Port-Level Interface Protocol
The final group of signals are the data ports. The I/O protocol created depends on the type
of C argument and on the default. After the block-level protocol has been used to start the operation of the
block, the port-level IO protocols are used to sequence data into and out of the block.
By default input pass-by-value arguments and pointers are implemented as simple wire
ports with no associated handshaking signal. In the above example, the input ports are
therefore implemented without an I/O protocol, only a data port. If the port has no I/O
protocol, (by default or by design) the input data must be held stable until it is read.
By default output pointers are implemented with an associated output valid signal to
indicate when the output data is valid. In the above example, the output port is
implemented with an associated output valid port (sum_o_ap_vld) which indicates when the
data on the port is valid and can be read. If there is no I/O protocol associated with the
output port, it is difficult to know when to read the data. It is always a good idea to use an
I/O protocol on an output.
Function arguments which are both read from and writes to are split into separate input and
output ports. In the above example, sum is implemented as input port sum_i and output
port sum_o with associated I/O protocol port sum_o_ap_vld.
If the function has a return value, an output port ap_return is implemented to provide the
return value. When the design completes one transaction - this is equivalent to one
execution of the C function - the block-level protocols indicate the function is complete
with the ap_done signal. This also indicates the data on port ap_return is valid and can
be read.
Interface Synthesis I/O Protocols
The type of interfaces that are created by interface synthesis depend on the type of C
argument, the default interface mode, and the INTERFACE optimization directive. The
following figure shows the interface protocol mode you can specify on each type of C
argument. This figure uses the following abbreviations:
•D: Default interface mode for each type.
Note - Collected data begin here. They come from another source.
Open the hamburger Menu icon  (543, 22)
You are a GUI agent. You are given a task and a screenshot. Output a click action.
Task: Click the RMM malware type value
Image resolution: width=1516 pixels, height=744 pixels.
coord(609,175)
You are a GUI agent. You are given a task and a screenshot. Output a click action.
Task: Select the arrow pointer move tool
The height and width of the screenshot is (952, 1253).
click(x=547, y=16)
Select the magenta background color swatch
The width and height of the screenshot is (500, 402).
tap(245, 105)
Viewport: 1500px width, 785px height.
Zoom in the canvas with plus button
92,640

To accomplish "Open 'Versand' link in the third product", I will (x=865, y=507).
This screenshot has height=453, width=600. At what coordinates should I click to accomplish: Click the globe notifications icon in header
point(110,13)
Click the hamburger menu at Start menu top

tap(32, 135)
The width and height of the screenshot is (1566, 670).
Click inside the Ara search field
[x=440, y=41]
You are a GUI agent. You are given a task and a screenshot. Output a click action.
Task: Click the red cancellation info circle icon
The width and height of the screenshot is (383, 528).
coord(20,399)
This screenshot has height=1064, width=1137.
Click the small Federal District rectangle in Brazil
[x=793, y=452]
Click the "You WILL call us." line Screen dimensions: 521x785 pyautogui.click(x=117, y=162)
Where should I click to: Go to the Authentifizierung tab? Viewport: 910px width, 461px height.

• I: Input arguments, which are only read.
• O: Output arguments, which are only written to.
• I/O: Input/Output arguments, which are both read and written.
Block-Level Interface Protocols
Port-Level Interface Protocols: AXI4 Interfaces
Port-Level Interface Protocols: No I/O Protocol
Port-Level Interface Protocols: Wire Handshakes
Port-Level Interface Protocols: Memory Interfaces
Interface Synthesis and Multi-Access Pointers
How AXI Works
• Productivity: By standardizing on the AXI interface, developers need to learn only a single protocol for IP.
• Flexibility: Providing the right protocol for the application:
°AXI4 is for memory-mapped interfaces and allows high throughput bursts of up to
256 data transfer cycles with just a single address phase.
°AXI4-Lite is a light-weight, single transaction memory-mapped interface. It has a
small logic footprint and is a simple interface to work with both in design and usage.
°AXI4-Stream removes the requirement for an address phase altogether and allows
unlimited data burst size. AXI4-Stream interfaces and transfers do not have address
phases and are therefore not considered to be memory-mapped.
•Availability: By moving to an industry-standard, you have access not only to the Vivado IP Catalog, but also to a worldwide community of ARM partners.
°Many IP providers support the AXI protocol.
The AXI specifications describe an interface between a single AXI master and AXI slave,
representing IP cores that exchange information with each other. Multiple memory-mapped
AXI masters and slaves can be connected together using AXI infrastructure IP blocks.
The AXI Interconnect is architected using a traditional, monolithic crossbar approach;
Both AXI4 and AXI4-Lite interfaces consist of five different channels:
• Read Address Channel
• Write Address Channel
• Read Data Channel
• Write Data Channel
• Write Response Channel
Data can move in both directions between the master and slave simultaneously, and data
transfer sizes can vary. The limit in AXI4 is a burst transaction of up to 256 data transfers.
AXI4-Lite allows only one data transfer per transaction.
AXI4:
• Provides separate data and address connections for reads and writes, which allows
simultaneous, bidirectional data transfer.
• Requires a single address and then bursts up to 256 words of data.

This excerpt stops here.